Thursday, March 22, 2007

A Bintel Brief

Recently an “open letter” from a young rabbinical student appeared in the Jewish Press. Without the endorsement at the end of this “open letter” it could easily have been mistaken for “A Bintel Brief” published in the Jewish Forward in the 1920’s. (The Bintel Brief, in the format of questions and answers, was a weekly column appearing in the Yiddish Forward, depicting the struggles and tribulations of the Jewish immigrants on the lower east side of Manhattan). The note at the end of the article stated the following: “Endorsed by these Gedolei Hatorah( Torah Sages): Moshe Wolfson, Yaakov Perlow, Aryeh Kutler and Yechezchel Ratah.”

The text of the letter is disturbing considering that it was not written in the 1920’s but at the end of 2006, not by an Eastern European immigrant, but by an American youth. Due to his father’s chronic illness and lack of money the anonymous yeshiva (rabbinical student) student is literally begging the public for money in order to raise the necessary funds to get married. In his open letter he claims desperation and the “lack of other options…” He continues to write in his letter that raising sufficient money for the wedding will be comforting for his sick father: “I hope that when I tell my dear father of this, his stress of the financial burden will decrease in intensity...” He concludes his letter with “Please rush your tax deductible contribution to...”

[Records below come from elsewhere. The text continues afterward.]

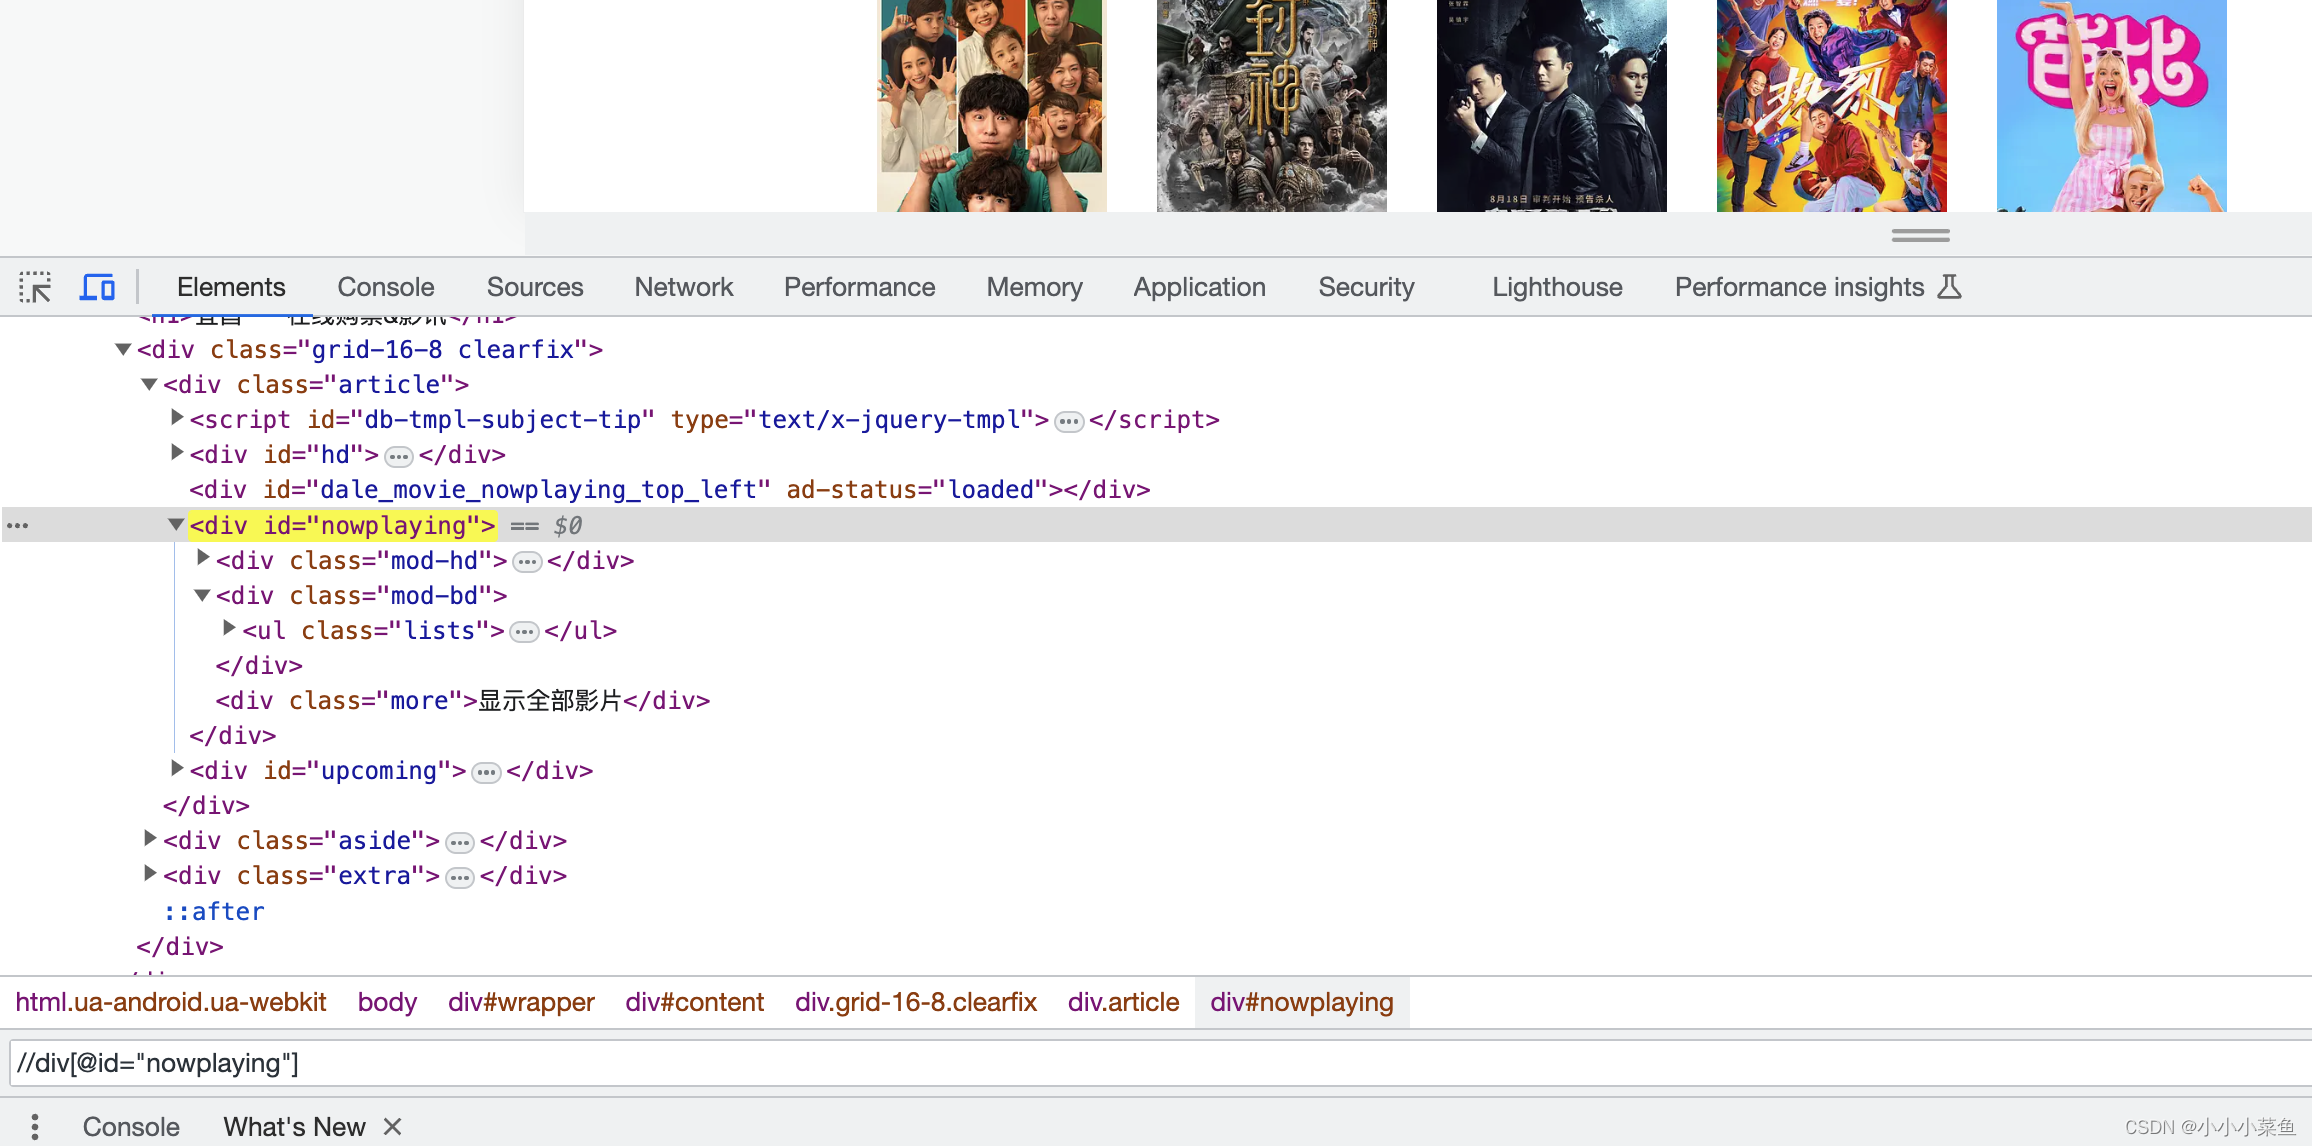Click the device toolbar toggle icon
Image resolution: width=2312 pixels, height=1146 pixels.
97,286
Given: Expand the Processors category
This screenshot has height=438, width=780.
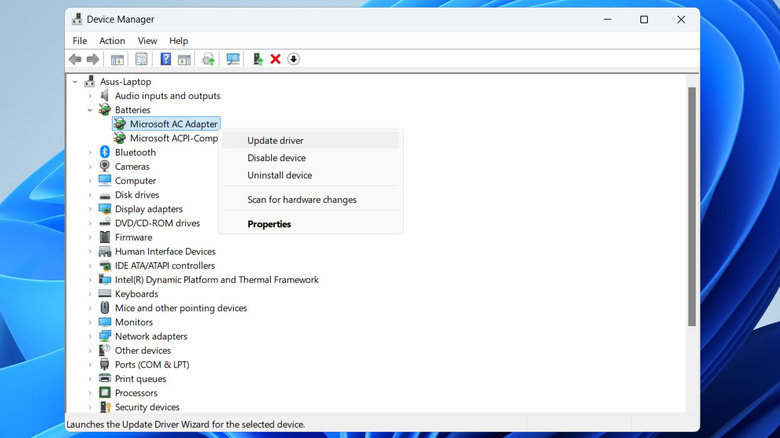Looking at the screenshot, I should click(90, 393).
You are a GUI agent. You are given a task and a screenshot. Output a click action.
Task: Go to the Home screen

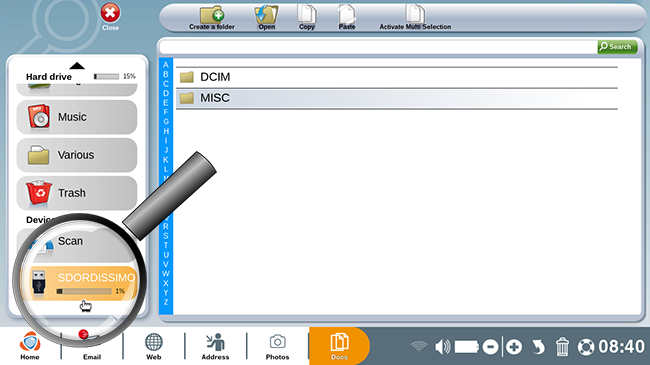tap(30, 346)
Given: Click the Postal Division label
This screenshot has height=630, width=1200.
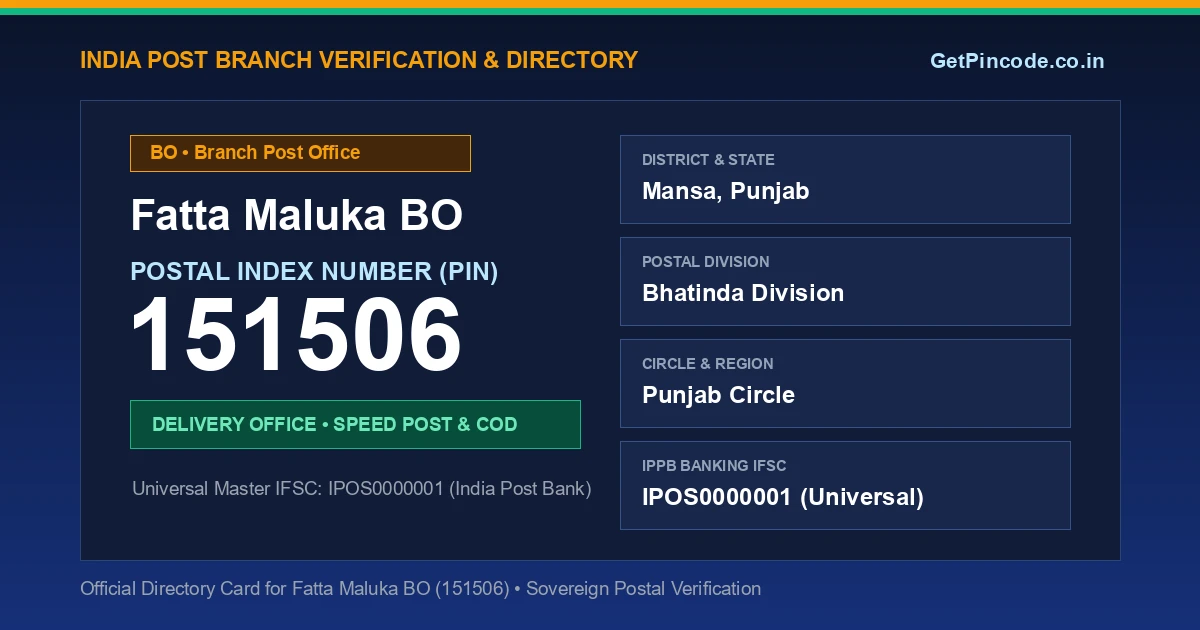Looking at the screenshot, I should [x=706, y=262].
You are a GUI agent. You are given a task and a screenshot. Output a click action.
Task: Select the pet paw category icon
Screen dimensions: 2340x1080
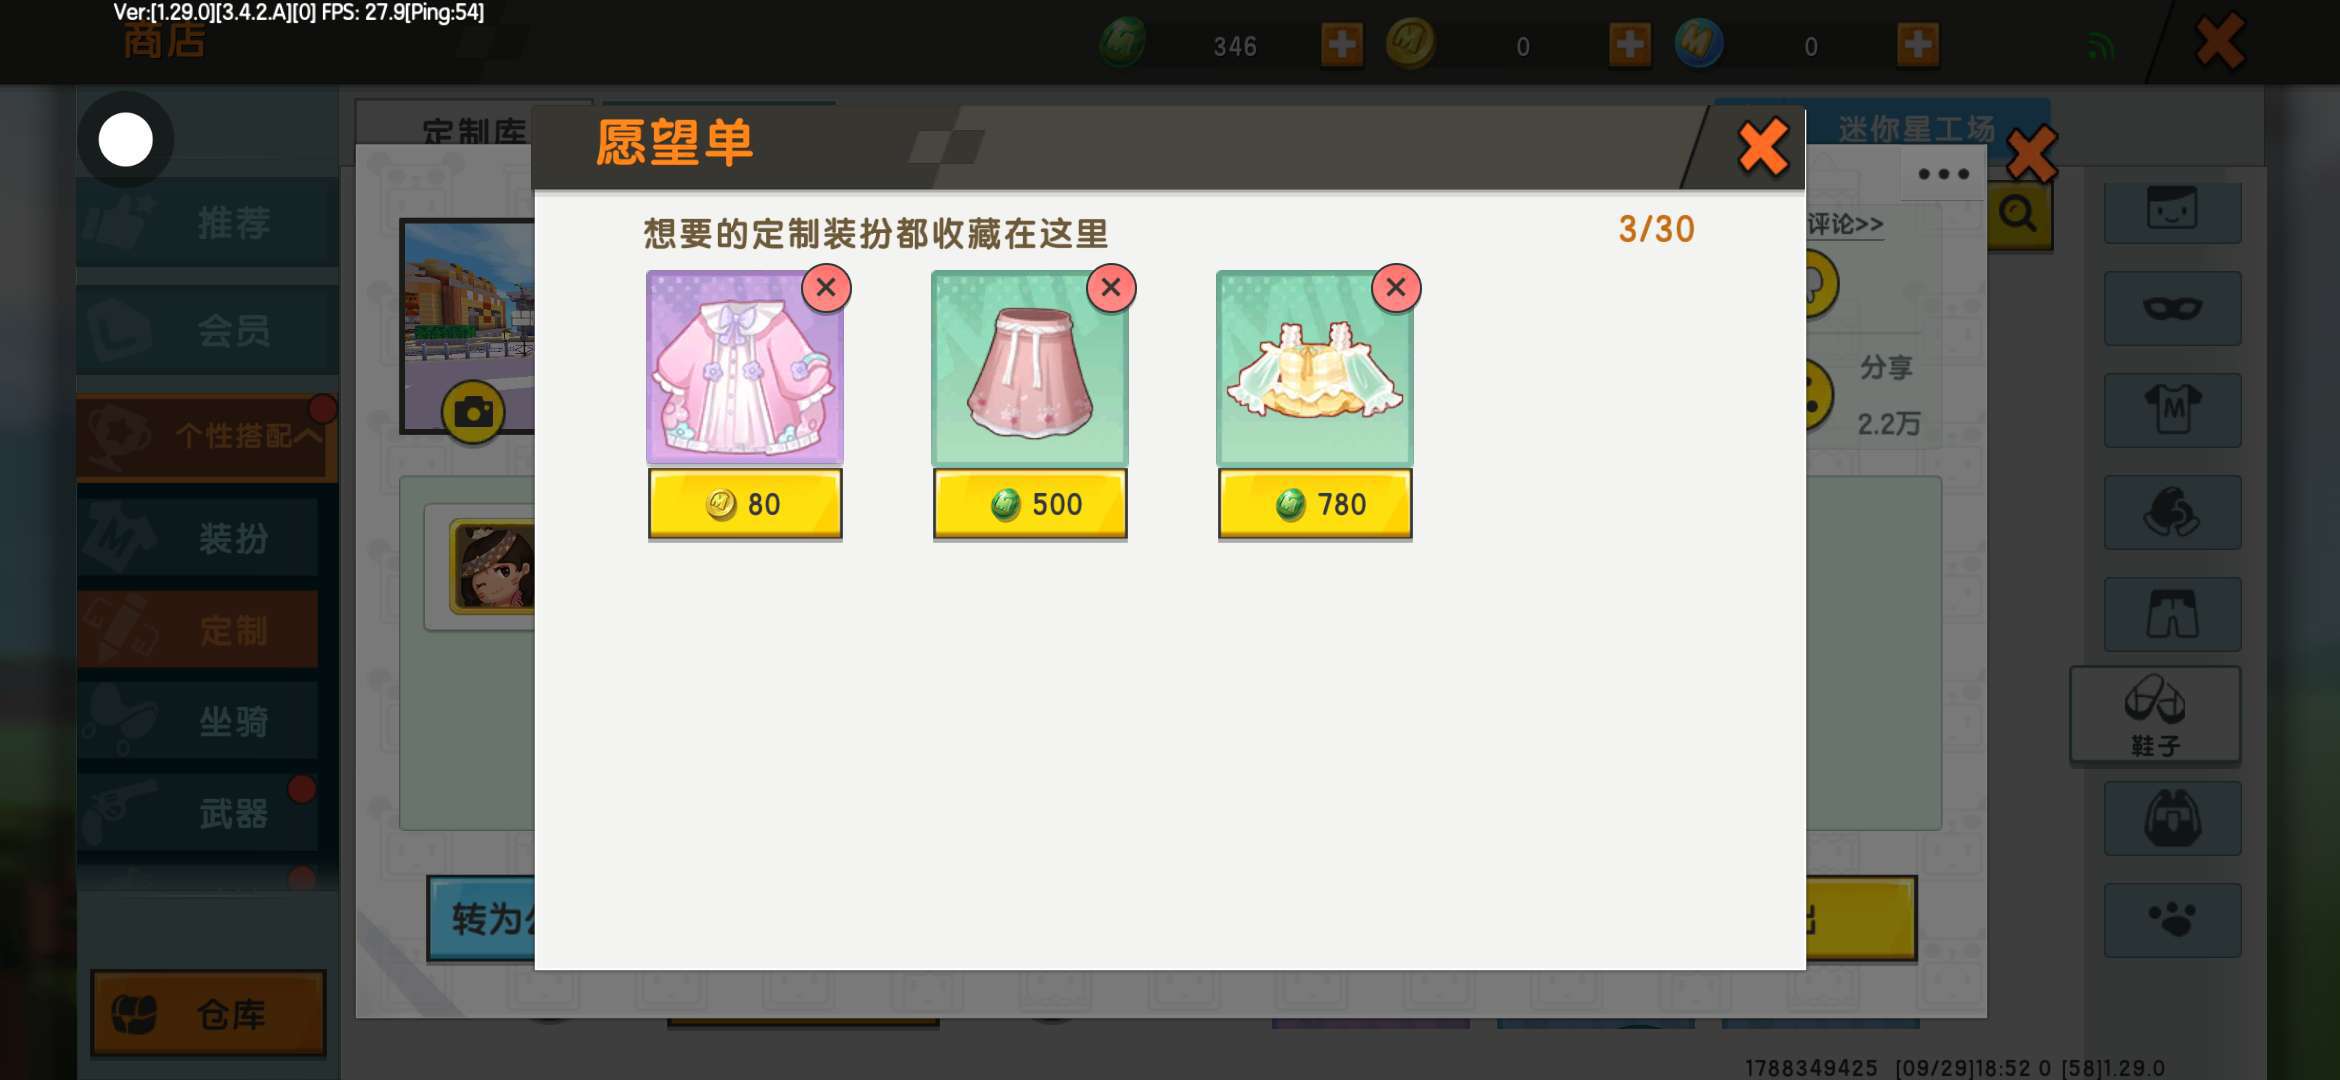2172,920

There are three things which are quite striking about this letter. An apparently healthy young man in an educational setting is begging when he can be working. His need to beg, not for essentials, such as food or medicine, but for the non-essential and optional wedding, which could have been postponed to a more fortuitous time. The knowledge or assumption that his father would be relieved that his son raised the money for the wedding by begging brought the student a modicum of comfort.

What is most revealing in his letter is his attitude towards living a productive life. There is a disturbing sense of entitlement, apparently because he sees himself as a yeshiva student and thus in the European tradition is entitled to praise and financial support. I seem to recollect hat when I was a yeshiva student with little means of financial support, I as well as many others found supplemental income by working as teachers in the classroom, tutors of Hebrew studies, math, English or bar mitzvah lessons. There were those amongst us who served in paid positions as Torah readers, or sextons and there were those of us who worked in the slaughter houses doing work that converted some of us into life long vegetarians. No one I knew in those years pan handled or appealed to the public via the Jewish press.

Rather then judge the young man for his behavior it behooves us to consider the system and its values and environment within which he was raised. Coincidental to his troubling letter, an article appeared in the same newspaper written by an educator, Avraham Birnbaum entitled “A Few Words About Limudei Chol (secular studies).” In this article he argues that secular studies are undervalued by the yeshiva system and the parent body: “…the dearth of knowledge that our children come out with after eight years…is disheartening…” While he ponders the problem of why this is, Birnbaum, in a very cavalier fashion writes …”of course we attach far less importance to limudei chol than we do to limudei chodesh (religious studies). This is the way it should be….limudei chodesh and limudei hatorah are the only things that ultimately count...”

Birnbaum is obviously conflicted because he nevertheless laments the fact that an eighth grade yeshiva student cannot write a coherent sentence in English. But why should he be expected to? What can be expected of students if teachers such as Birnbaum can comfort a parent upset that his son doesn’t know basic math by telling the parents don’t worry “ that in 120 years they will ask your son if he knows Bava Kama not trigonometry.”

This pervasive attitude reflecting a chronic problem in the ultra orthodox community is what created the problems for the anonymous letter writer. At the turn of the twentieth century, when thousands of eastern European Jews immigrated to the United States it is understandable that they would have need to write to the Jewish Forward’s “A Bintel brief” for advice and help. They had little education, scant knowledge of the English language and little understanding of our culture. With all their hardships, few resorted to begging, many opted to make an honest living by hard work in the infamous sweat shops. It is hard to imagine that a healthy, intelligent young man today would have to resort to begging. Like his ancestors he obviously has little education, few opportunities but unlike them, no self respect. The likes of Birnbaum is not responsible for this problem, he too is a product of their system.

The rabbinic sages which lead these communities are the ones that need to be held accountable. Rabbi Yaakov Perlow, one of the Torah Sages endorsing the author of the anonymous letter is himself a recipient of higher education. Rabbi Perlow was not always the Admor (Grand Rabbi) of Novarminsk. He was my teacher, my rebbe. He was dynamic, charismatic and extremely effective, in part as a result of his academic credentials. If higher education was important enough for Rabi Perlow should it not be required for his followers? I wonder if Rabbi Perlow is proud of the fact that his imprimatur was given to the anonymous letter writer.